━━ RECORDS SHOWN ━━

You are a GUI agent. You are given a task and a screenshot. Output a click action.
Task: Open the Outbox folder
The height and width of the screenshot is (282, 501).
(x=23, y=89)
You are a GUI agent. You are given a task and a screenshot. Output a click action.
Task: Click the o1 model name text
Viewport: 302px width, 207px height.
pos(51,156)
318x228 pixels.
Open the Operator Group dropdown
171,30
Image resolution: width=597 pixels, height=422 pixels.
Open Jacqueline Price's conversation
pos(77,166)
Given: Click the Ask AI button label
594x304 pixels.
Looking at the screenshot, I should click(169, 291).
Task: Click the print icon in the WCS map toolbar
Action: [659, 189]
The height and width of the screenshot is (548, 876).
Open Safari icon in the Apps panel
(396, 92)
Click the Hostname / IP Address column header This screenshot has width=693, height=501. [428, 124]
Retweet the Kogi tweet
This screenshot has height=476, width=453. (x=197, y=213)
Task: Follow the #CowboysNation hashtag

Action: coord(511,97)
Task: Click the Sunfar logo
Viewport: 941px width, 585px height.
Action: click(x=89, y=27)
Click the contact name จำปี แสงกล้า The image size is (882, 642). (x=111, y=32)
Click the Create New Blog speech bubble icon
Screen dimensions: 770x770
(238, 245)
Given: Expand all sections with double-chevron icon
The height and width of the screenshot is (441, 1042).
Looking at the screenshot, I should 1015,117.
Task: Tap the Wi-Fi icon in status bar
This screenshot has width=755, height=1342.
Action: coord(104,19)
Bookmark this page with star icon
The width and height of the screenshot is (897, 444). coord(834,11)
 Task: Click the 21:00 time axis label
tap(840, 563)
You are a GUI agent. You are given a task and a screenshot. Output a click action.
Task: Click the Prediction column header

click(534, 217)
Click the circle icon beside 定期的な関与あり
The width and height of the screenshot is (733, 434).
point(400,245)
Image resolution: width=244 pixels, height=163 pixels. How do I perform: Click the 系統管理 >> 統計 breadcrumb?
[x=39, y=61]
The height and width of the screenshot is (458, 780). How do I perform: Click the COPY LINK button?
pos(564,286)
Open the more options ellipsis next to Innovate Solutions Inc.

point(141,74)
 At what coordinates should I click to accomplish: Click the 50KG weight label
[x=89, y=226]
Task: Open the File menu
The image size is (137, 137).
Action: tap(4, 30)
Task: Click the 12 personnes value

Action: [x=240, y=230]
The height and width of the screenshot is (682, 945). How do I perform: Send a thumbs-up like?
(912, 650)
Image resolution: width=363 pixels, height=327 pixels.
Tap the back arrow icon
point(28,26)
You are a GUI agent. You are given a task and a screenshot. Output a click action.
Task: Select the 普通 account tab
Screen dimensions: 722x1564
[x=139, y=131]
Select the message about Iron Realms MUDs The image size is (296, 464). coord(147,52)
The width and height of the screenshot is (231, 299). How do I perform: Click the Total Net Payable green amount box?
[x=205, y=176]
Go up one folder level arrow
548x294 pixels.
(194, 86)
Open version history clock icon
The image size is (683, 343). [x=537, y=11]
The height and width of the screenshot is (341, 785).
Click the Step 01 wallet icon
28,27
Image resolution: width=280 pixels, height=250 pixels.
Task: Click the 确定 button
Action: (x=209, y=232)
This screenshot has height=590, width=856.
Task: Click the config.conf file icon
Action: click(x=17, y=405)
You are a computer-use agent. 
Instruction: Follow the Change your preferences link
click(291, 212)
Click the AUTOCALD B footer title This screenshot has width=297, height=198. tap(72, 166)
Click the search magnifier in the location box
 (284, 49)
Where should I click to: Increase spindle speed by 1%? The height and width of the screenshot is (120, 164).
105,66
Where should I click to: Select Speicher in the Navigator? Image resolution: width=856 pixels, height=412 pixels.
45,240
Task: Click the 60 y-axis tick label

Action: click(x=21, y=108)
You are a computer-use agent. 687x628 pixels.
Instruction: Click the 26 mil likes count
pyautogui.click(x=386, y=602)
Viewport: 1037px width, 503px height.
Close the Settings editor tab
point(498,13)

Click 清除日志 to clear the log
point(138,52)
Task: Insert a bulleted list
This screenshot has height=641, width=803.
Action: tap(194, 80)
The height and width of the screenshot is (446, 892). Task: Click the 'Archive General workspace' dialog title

━━━

→ ACTIVITY
What is needed here is an exact copy of all the entries.

→ ANSWER TO THE EXERCISE
You are a GUI agent. You are given a task and a screenshot. Output a click action.
Task: Open the Outbox folder
The height and width of the screenshot is (282, 501).
(x=23, y=89)
You are a GUI agent. You are given a task and a screenshot. Output a click action.
Task: Click the o1 model name text
Viewport: 302px width, 207px height.
pos(51,156)
318x228 pixels.
Open the Operator Group dropdown
171,30
Image resolution: width=597 pixels, height=422 pixels.
Open Jacqueline Price's conversation
pos(77,166)
Given: Click the Ask AI button label
594x304 pixels.
Looking at the screenshot, I should click(169, 291).
Task: Click the print icon in the WCS map toolbar
Action: [659, 189]
The height and width of the screenshot is (548, 876).
Open Safari icon in the Apps panel
(396, 92)
Click the Hostname / IP Address column header This screenshot has width=693, height=501. [428, 124]
Retweet the Kogi tweet
This screenshot has height=476, width=453. (x=197, y=213)
Task: Follow the #CowboysNation hashtag

Action: coord(511,97)
Task: Click the Sunfar logo
Viewport: 941px width, 585px height.
Action: click(x=89, y=27)
Click the contact name จำปี แสงกล้า The image size is (882, 642). (x=111, y=32)
Click the Create New Blog speech bubble icon
Screen dimensions: 770x770
(238, 245)
Given: Expand all sections with double-chevron icon
The height and width of the screenshot is (441, 1042).
Looking at the screenshot, I should 1015,117.
Task: Tap the Wi-Fi icon in status bar
This screenshot has width=755, height=1342.
Action: coord(104,19)
Bookmark this page with star icon
The width and height of the screenshot is (897, 444). coord(834,11)
 Task: Click the 21:00 time axis label
tap(840, 563)
You are a GUI agent. You are given a task and a screenshot. Output a click action.
Task: Click the Prediction column header

click(534, 217)
Click the circle icon beside 定期的な関与あり
The width and height of the screenshot is (733, 434).
point(400,245)
Image resolution: width=244 pixels, height=163 pixels. How do I perform: Click the 系統管理 >> 統計 breadcrumb?
[x=39, y=61]
The height and width of the screenshot is (458, 780). How do I perform: Click the COPY LINK button?
pos(564,286)
Open the more options ellipsis next to Innovate Solutions Inc.

point(141,74)
 At what coordinates should I click to accomplish: Click the 50KG weight label
[x=89, y=226]
Task: Open the File menu
The image size is (137, 137).
Action: tap(4, 30)
Task: Click the 12 personnes value

Action: [x=240, y=230]
The height and width of the screenshot is (682, 945). How do I perform: Send a thumbs-up like?
(912, 650)
Image resolution: width=363 pixels, height=327 pixels.
Tap the back arrow icon
point(28,26)
You are a GUI agent. You are given a task and a screenshot. Output a click action.
Task: Select the 普通 account tab
Screen dimensions: 722x1564
[x=139, y=131]
Select the message about Iron Realms MUDs The image size is (296, 464). coord(147,52)
The width and height of the screenshot is (231, 299). How do I perform: Click the Total Net Payable green amount box?
[x=205, y=176]
Go up one folder level arrow
548x294 pixels.
(194, 86)
Open version history clock icon
The image size is (683, 343). [x=537, y=11]
The height and width of the screenshot is (341, 785).
Click the Step 01 wallet icon
28,27
Image resolution: width=280 pixels, height=250 pixels.
Task: Click the 确定 button
Action: (x=209, y=232)
This screenshot has height=590, width=856.
Task: Click the config.conf file icon
Action: click(x=17, y=405)
You are a computer-use agent. 
Instruction: Follow the Change your preferences link
click(291, 212)
Click the AUTOCALD B footer title This screenshot has width=297, height=198. tap(72, 166)
Click the search magnifier in the location box
 (284, 49)
Where should I click to: Increase spindle speed by 1%? The height and width of the screenshot is (120, 164).
105,66
Where should I click to: Select Speicher in the Navigator? Image resolution: width=856 pixels, height=412 pixels.
45,240
Task: Click the 60 y-axis tick label

Action: click(x=21, y=108)
You are a computer-use agent. 687x628 pixels.
Instruction: Click the 26 mil likes count
pyautogui.click(x=386, y=602)
Viewport: 1037px width, 503px height.
Close the Settings editor tab
point(498,13)

Click 清除日志 to clear the log
point(138,52)
Task: Insert a bulleted list
This screenshot has height=641, width=803.
Action: tap(194, 80)
The height and width of the screenshot is (446, 892). Task: Click the 'Archive General workspace' dialog title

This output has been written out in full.